Ds. Cammeraat is van geboorte afkomstig uit Moerkapelle en opgegroeid in de Gereformeerde Gemeenten. Van jongs af wilde hij predikant worden en het liefst de zending in. In eerste instantie kwam het er echter niet van. Twee oudere broers overleden jong en daarom kwam Teunis Cammeraat in het landbouwmechanisatiebedrijf van zijn vader terecht. "Ik heb er met plezier gewerkt. Maar van tijd tot tijd kwam de drang om predikant te worden naar boven. De mogelijkheid daartoe was er in de Gereformeerde Gemeenten niet. Toen ben ik overgegaan naar de Nederlandse Hervormde Kerk."
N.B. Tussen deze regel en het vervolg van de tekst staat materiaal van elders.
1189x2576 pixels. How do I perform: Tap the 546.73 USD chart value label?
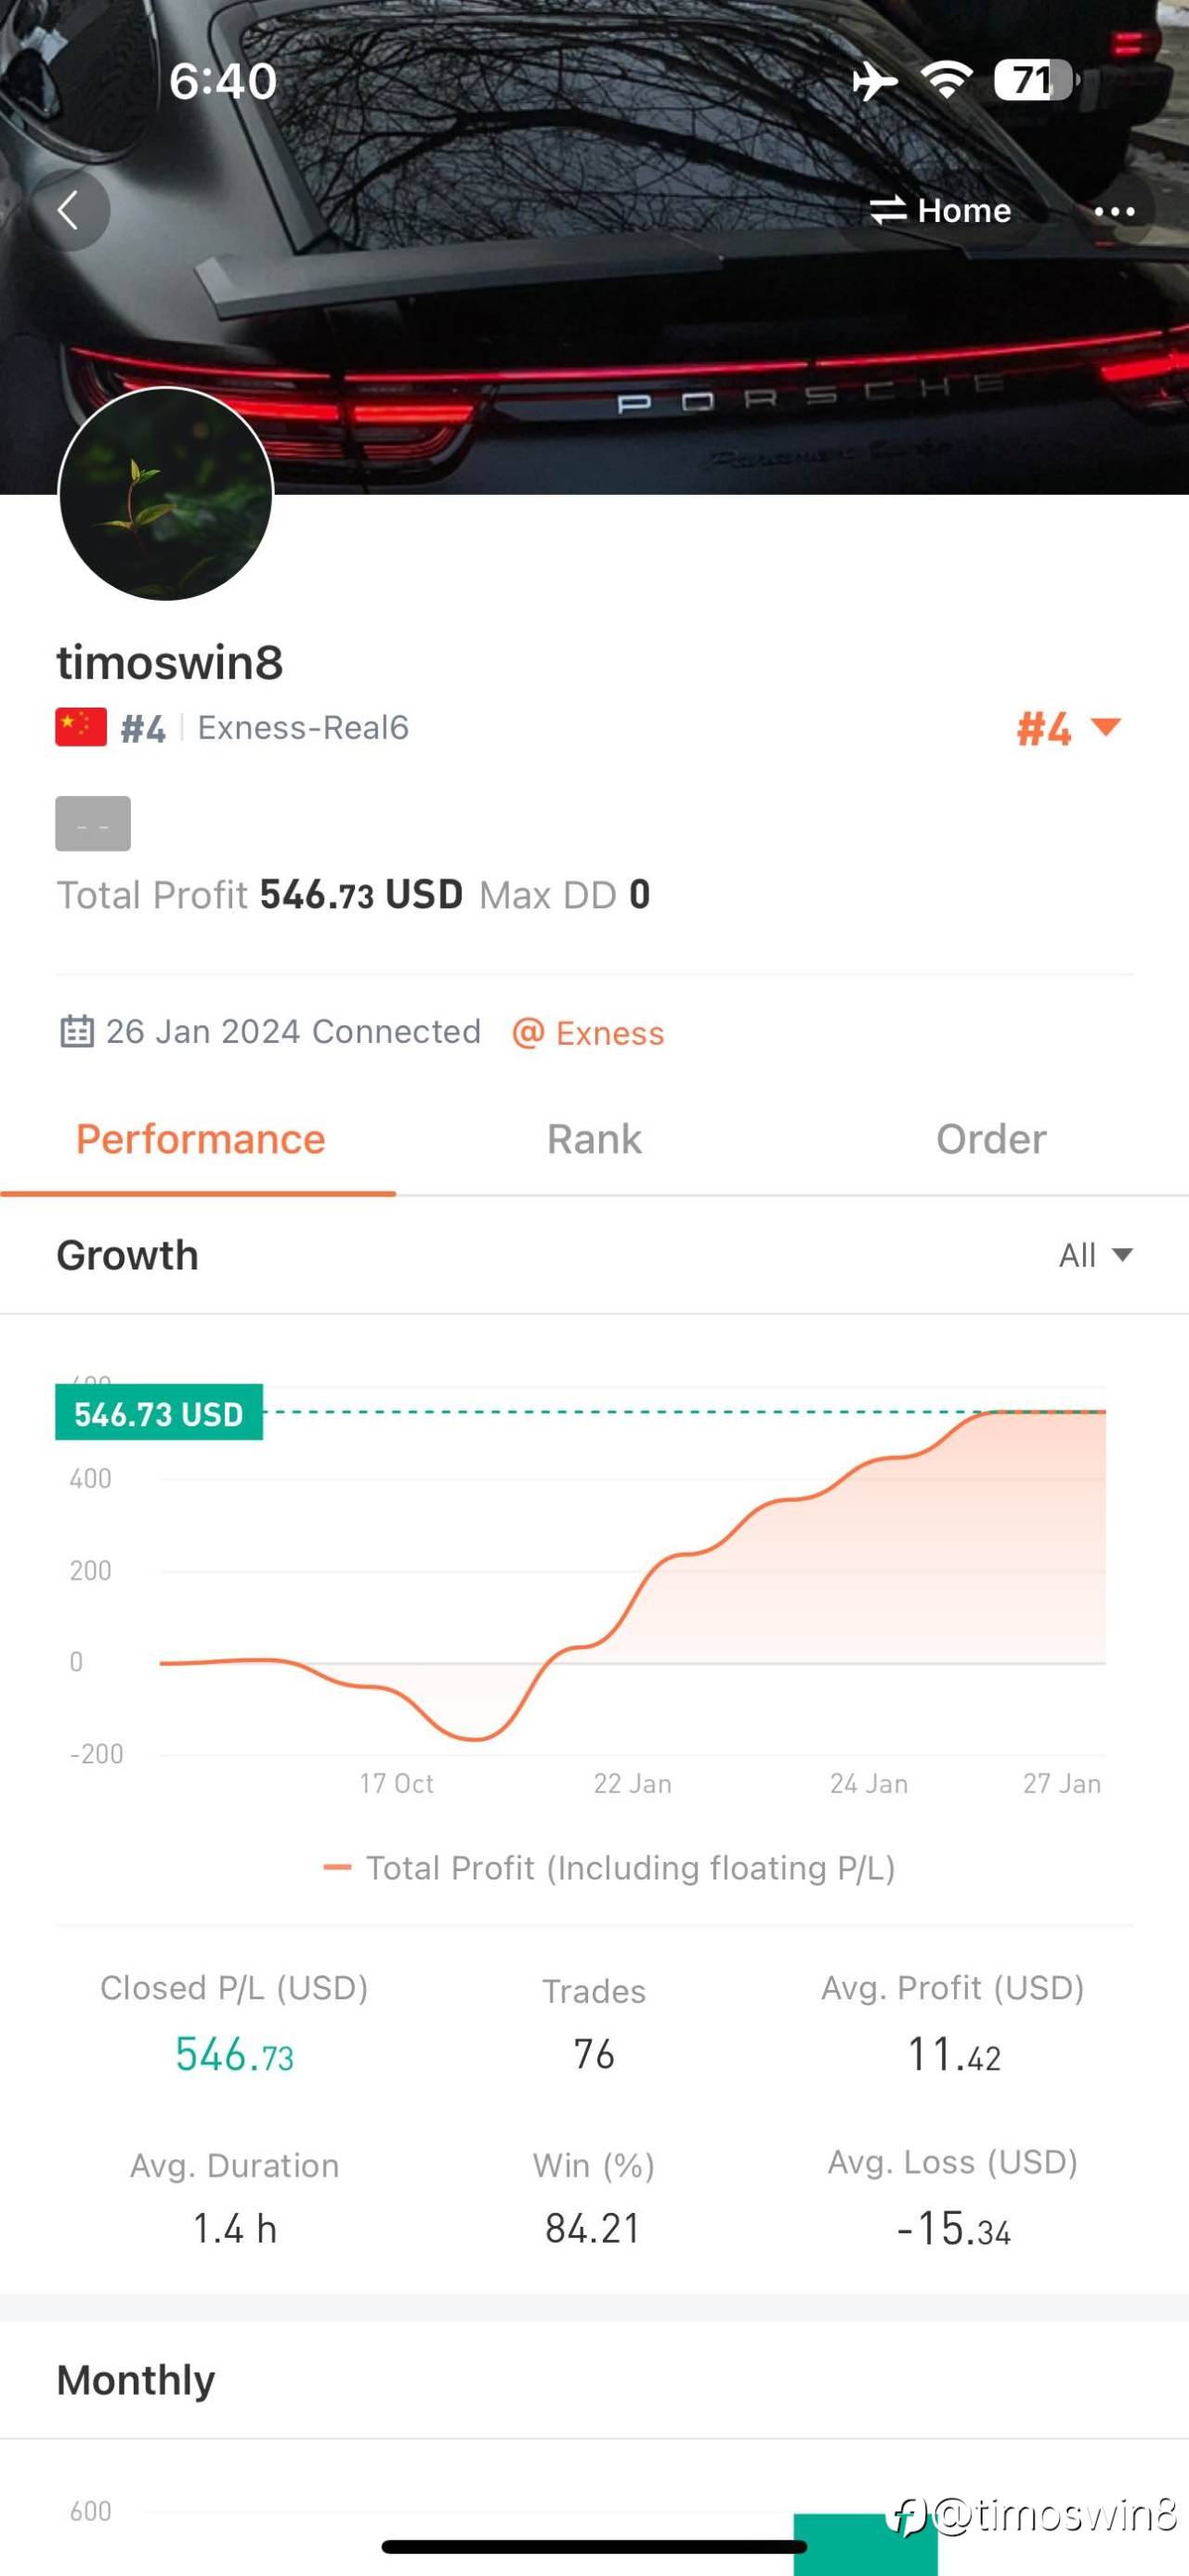pyautogui.click(x=159, y=1413)
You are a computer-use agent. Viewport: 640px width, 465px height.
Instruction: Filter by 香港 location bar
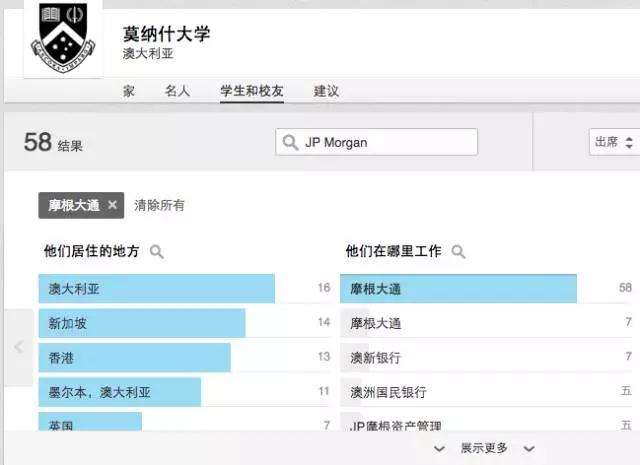pos(134,357)
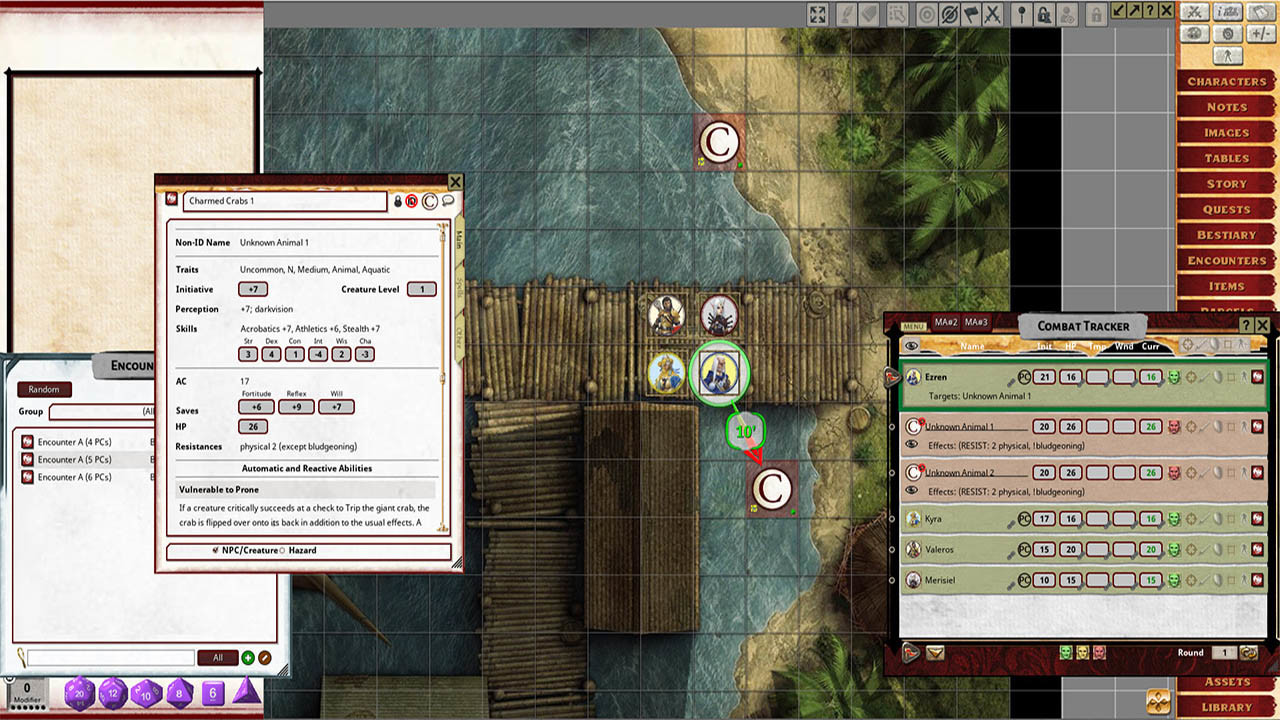
Task: Click the crab token near the dock bottom
Action: (771, 489)
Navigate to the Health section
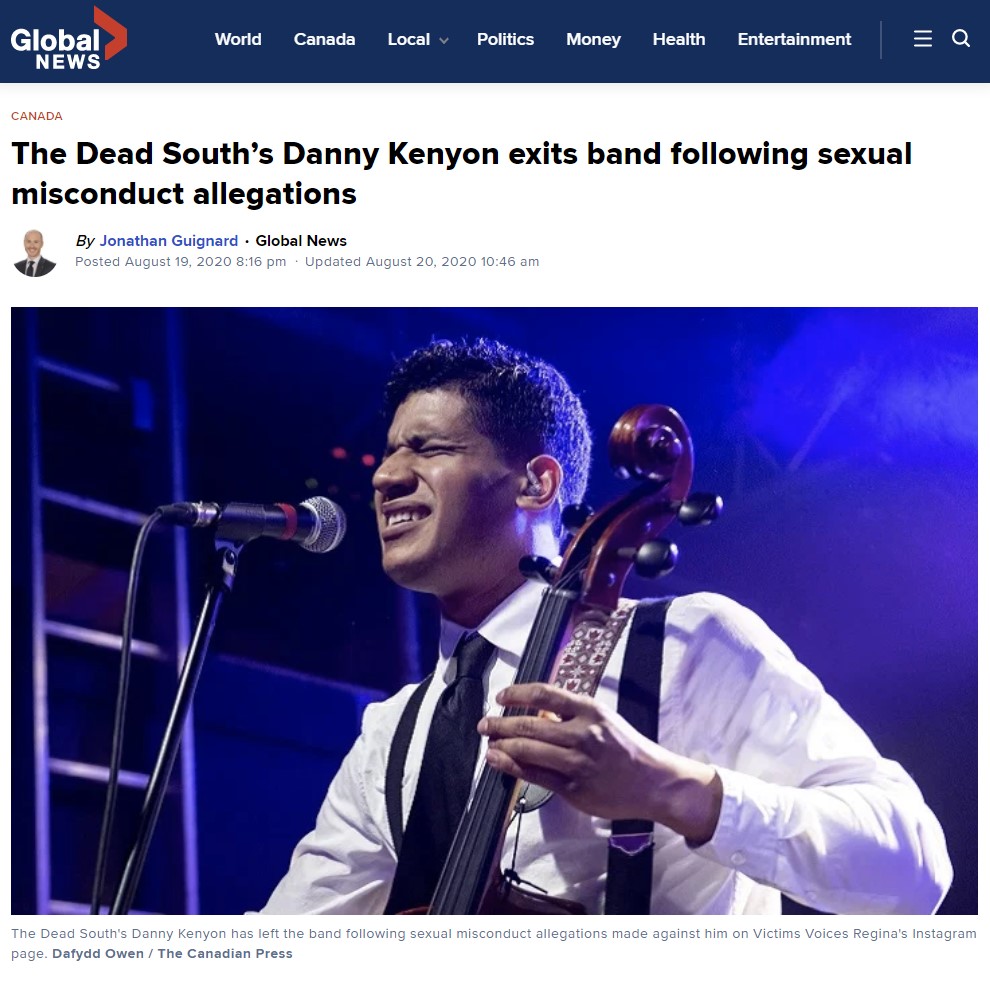The height and width of the screenshot is (987, 990). click(679, 39)
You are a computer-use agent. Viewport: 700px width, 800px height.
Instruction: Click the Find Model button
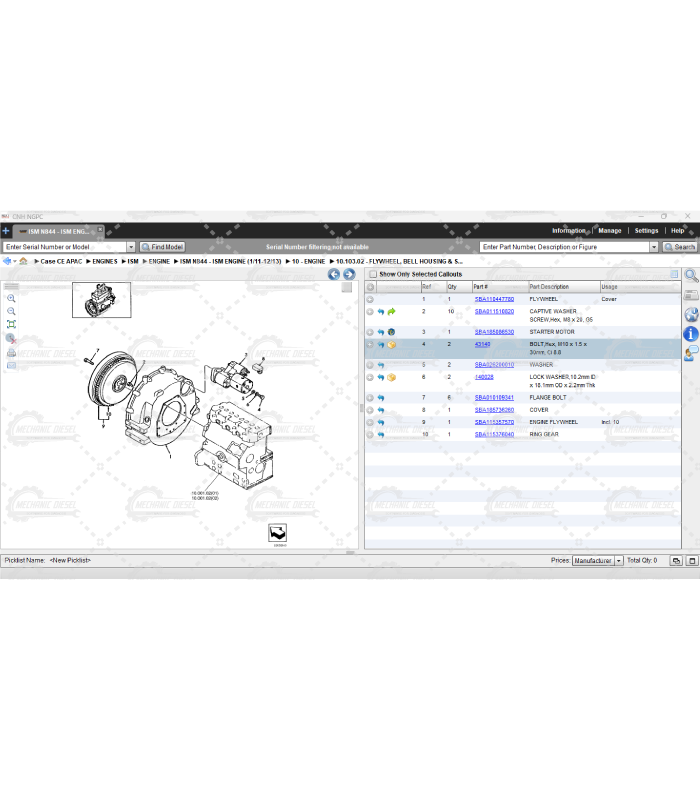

Om te weten of dat wel de juiste beslissing was, ging hij in gesprek met een hervormde predikant die al eerder de overstap maakte. "Deze dominee besprak zijn preek van de zondag ervoor met mij. Aan het eind van het gesprek zei hij: Je bent hervormd. Alleen liggen je papieren nog bij de Gereformeerde Gemeenten."
Verwachting
De universitaire studie theologie deed ds. Cammeraat in Groningen. Tegelijkertijd was hij pastoraal medewerker in Niekerk-Oldekerk, "twee wat middenorthodoxe gemeenten", en later op Urk. De overgang van zijn geboorteplaats naar de Groninger gemeenten was groot. "Vooral wat de vormen betreft. In het gesprek dat ik met het hoofdbestuur van de Gereformeerde Bond had om lid te mogen worden, heb ik verteld dat ik me voelde als Paulus in Athene. Die stelde, voordat hij iets van de onbekende God vertelde, niet de eis om afgodsbeelden en altaren weg te doen. Zo ben ik in verwachting van de zegen van de Heere en in de verwachting dat afgoden en altaren zouden verdwijnen, ook begonnen te verkondigen."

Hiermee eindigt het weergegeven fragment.